Reformulation Is Not a Tweak.
It’s a Reckoning.

Two of the world’s biggest names just reminded everyone that reformulation isn’t optional. It’s here. Kellogg’s has entered a legally binding agreement to remove remaining petroleum-based artificial dyes from all U.S. cereals by end-2027. Meanwhile, Mars Wrigley will introduce dye-free versions of M&M’s, Skittles, Starburst, and Extra in 2026 - not the entire portfolio, but a significant step, hedged for cost, supply and shelf-life realities.

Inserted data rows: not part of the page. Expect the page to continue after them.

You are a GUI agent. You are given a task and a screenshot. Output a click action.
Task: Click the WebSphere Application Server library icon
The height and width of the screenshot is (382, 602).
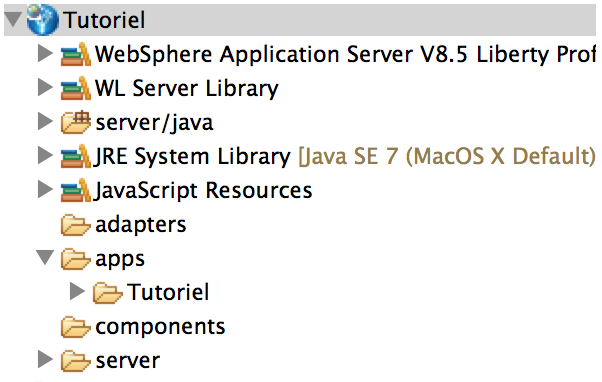pyautogui.click(x=76, y=54)
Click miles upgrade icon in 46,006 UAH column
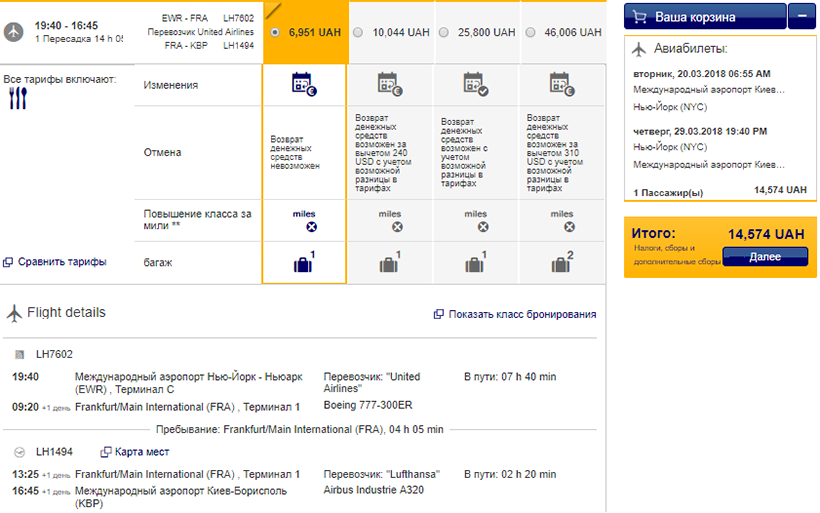 click(562, 226)
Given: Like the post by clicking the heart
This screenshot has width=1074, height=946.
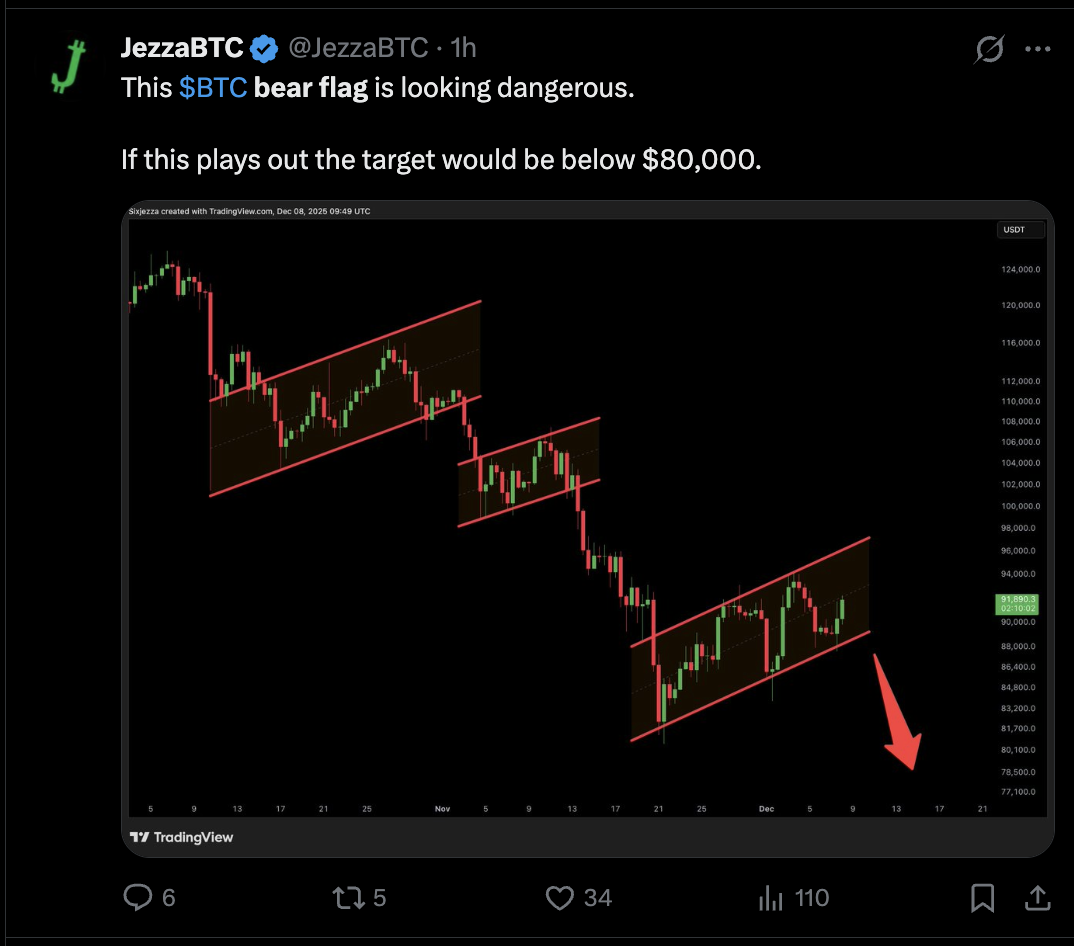Looking at the screenshot, I should pyautogui.click(x=558, y=897).
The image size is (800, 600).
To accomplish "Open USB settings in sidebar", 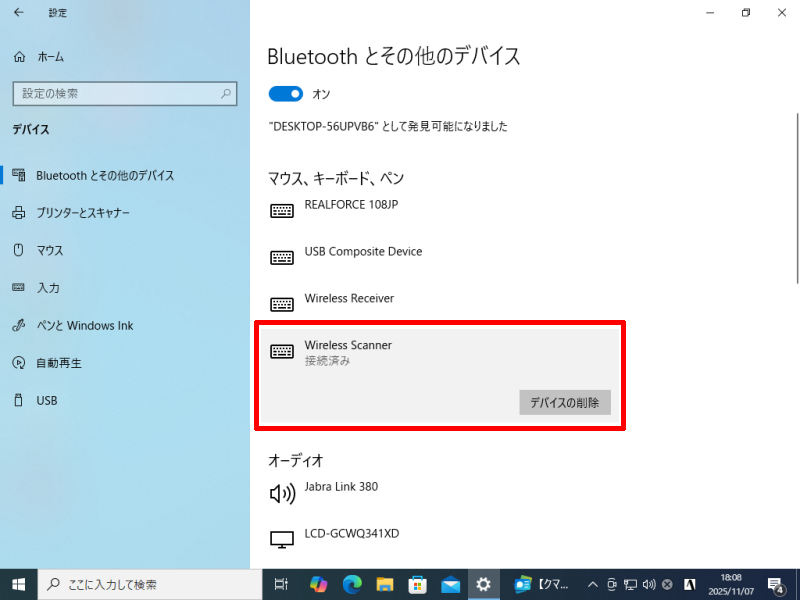I will tap(47, 401).
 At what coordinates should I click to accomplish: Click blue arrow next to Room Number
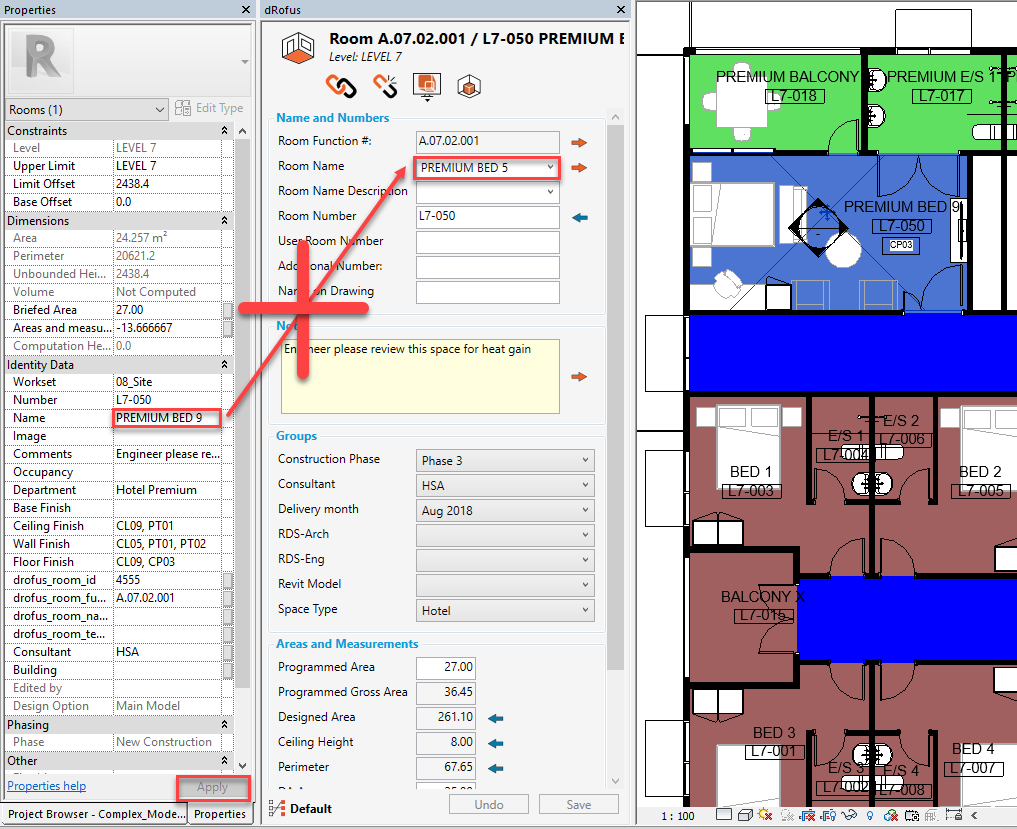[579, 217]
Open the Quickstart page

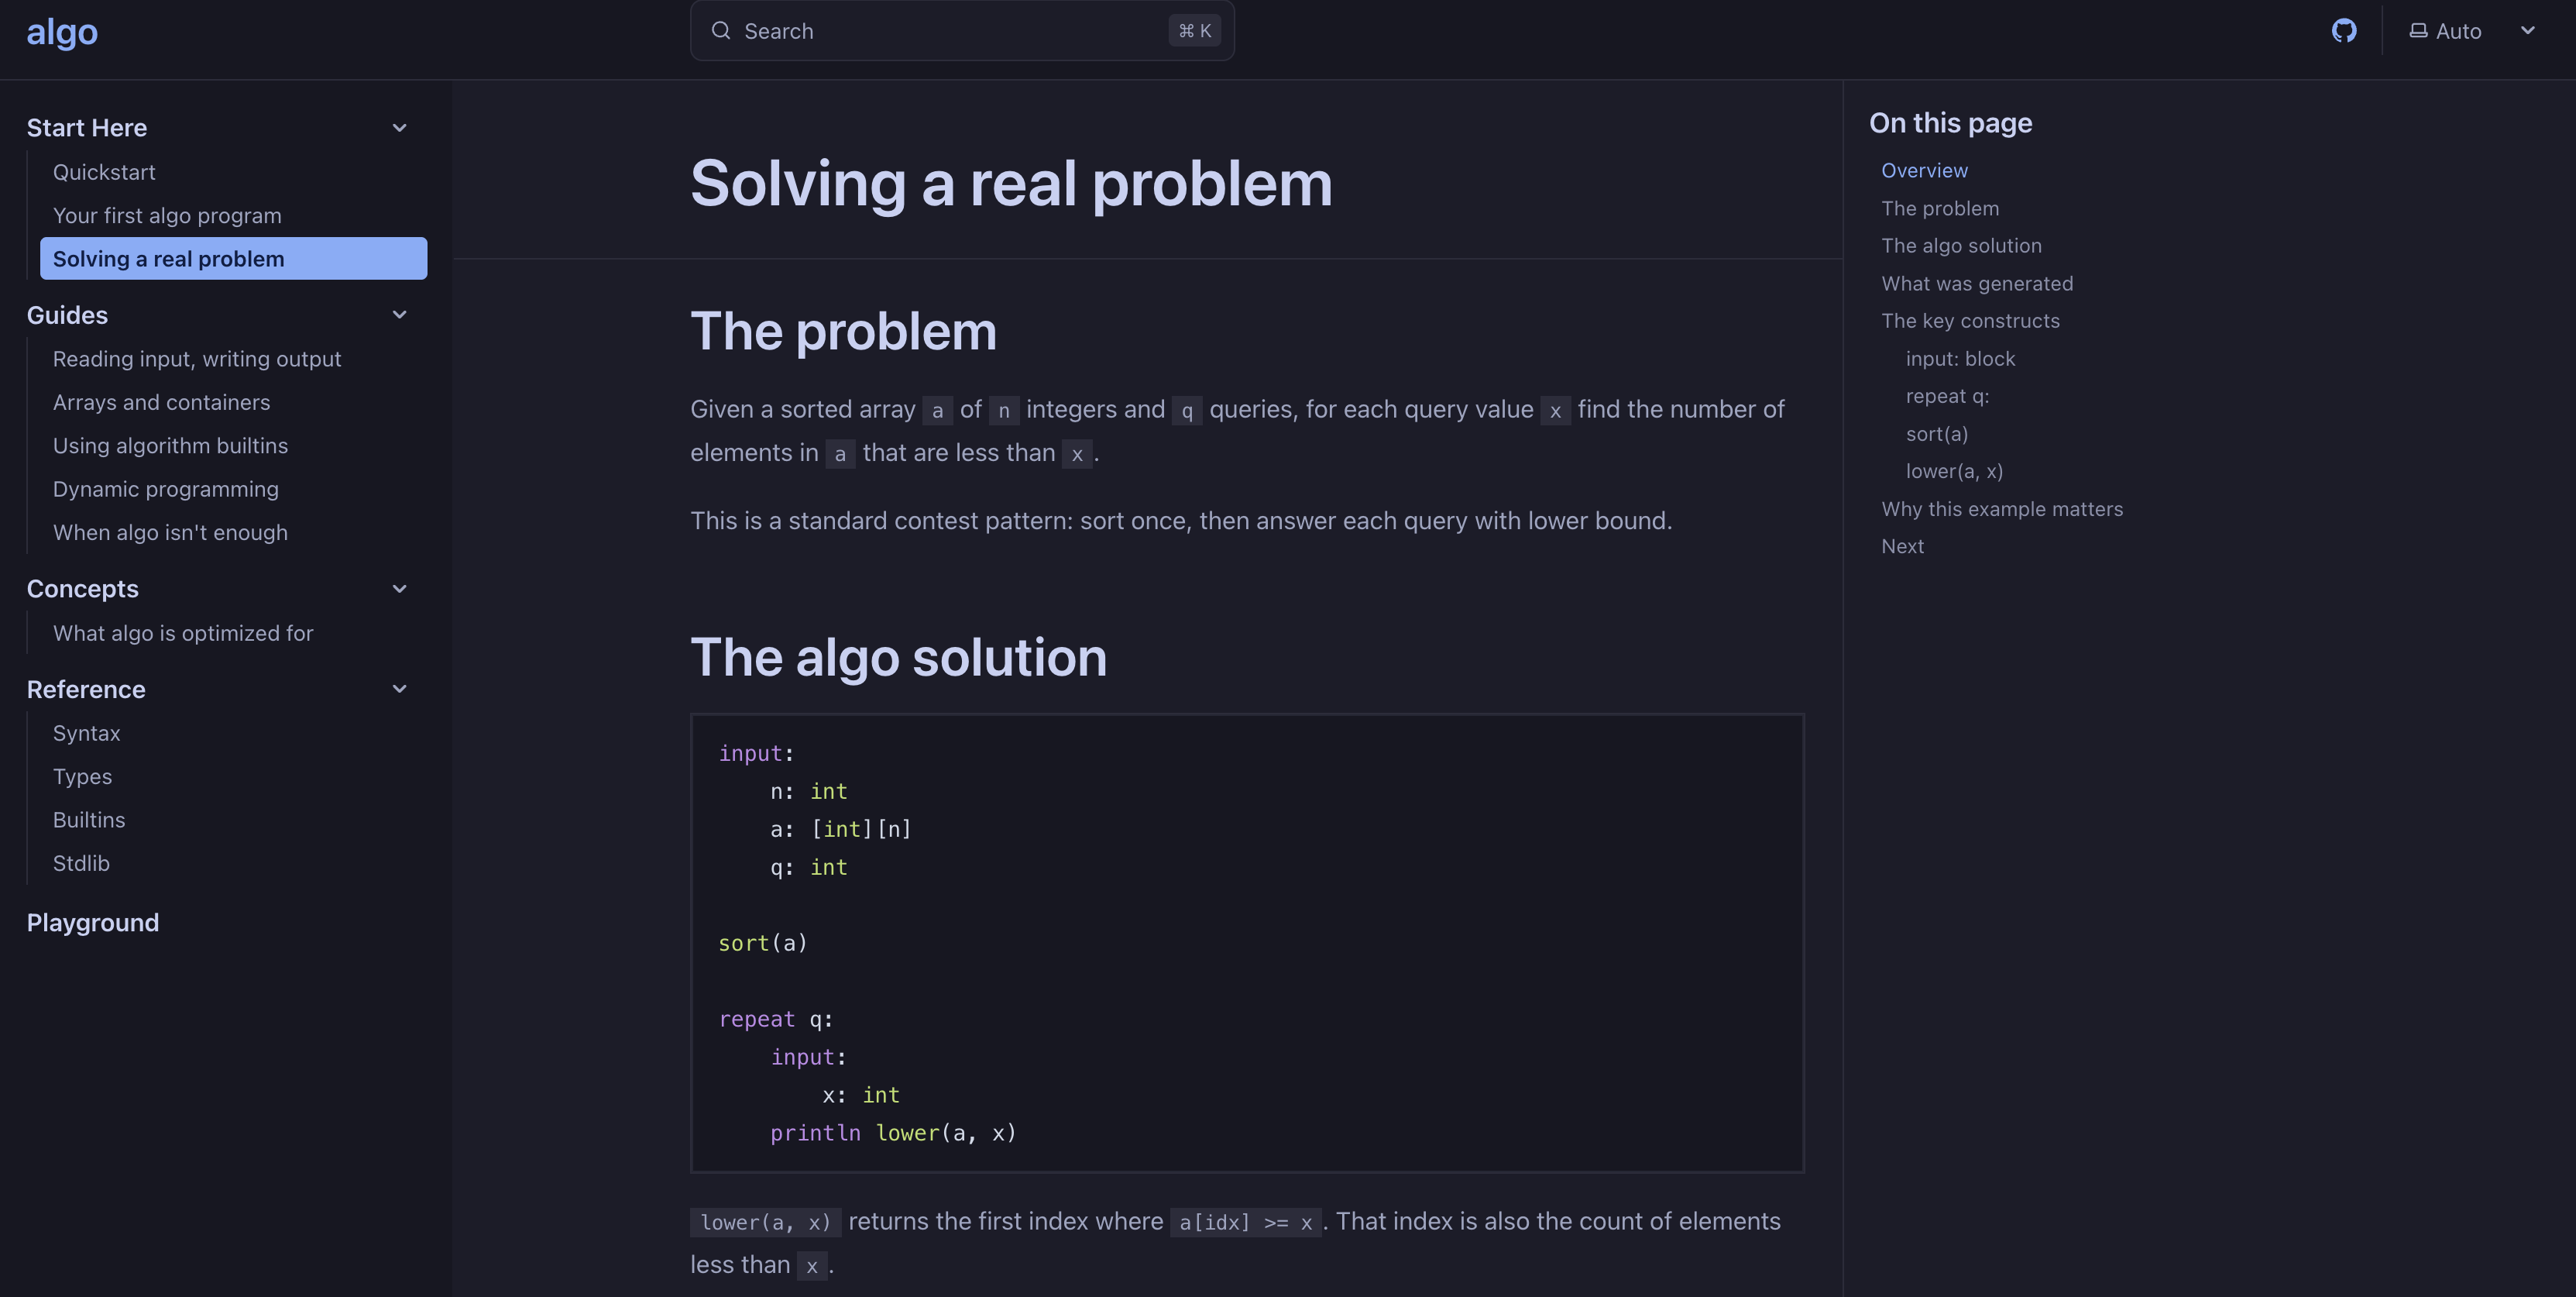pyautogui.click(x=104, y=171)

Moves like these are necessary. But we’ve all learned that reformulation done badly damages brands. It doesn’t just shift color; it reshapes taste perceptions, texture expectations, meaning and the feelings that make a brand matter.

The Hidden Cost of ‘One Small Change’

Most reformulation mistakes aren’t spectacular - they’re incremental. Remove a colorant here, ease sugar there, adjust cocoa later. Each tweak can quietly strip away drivers of reward that don’t correlate with liking (non-valence drivers) - those emotional, associative cues that deliver why people choose you and not just whether they ‘like’ the sample in a blind test.

Color isn’t cosmetic; it’s causal. Natural dyes are more muted and often matte, and heat processing dulls them further. A hue once signalling adventurous/bold/fun can suddenly slip to safe/soft/bland - and the brand’s meaning moves with it.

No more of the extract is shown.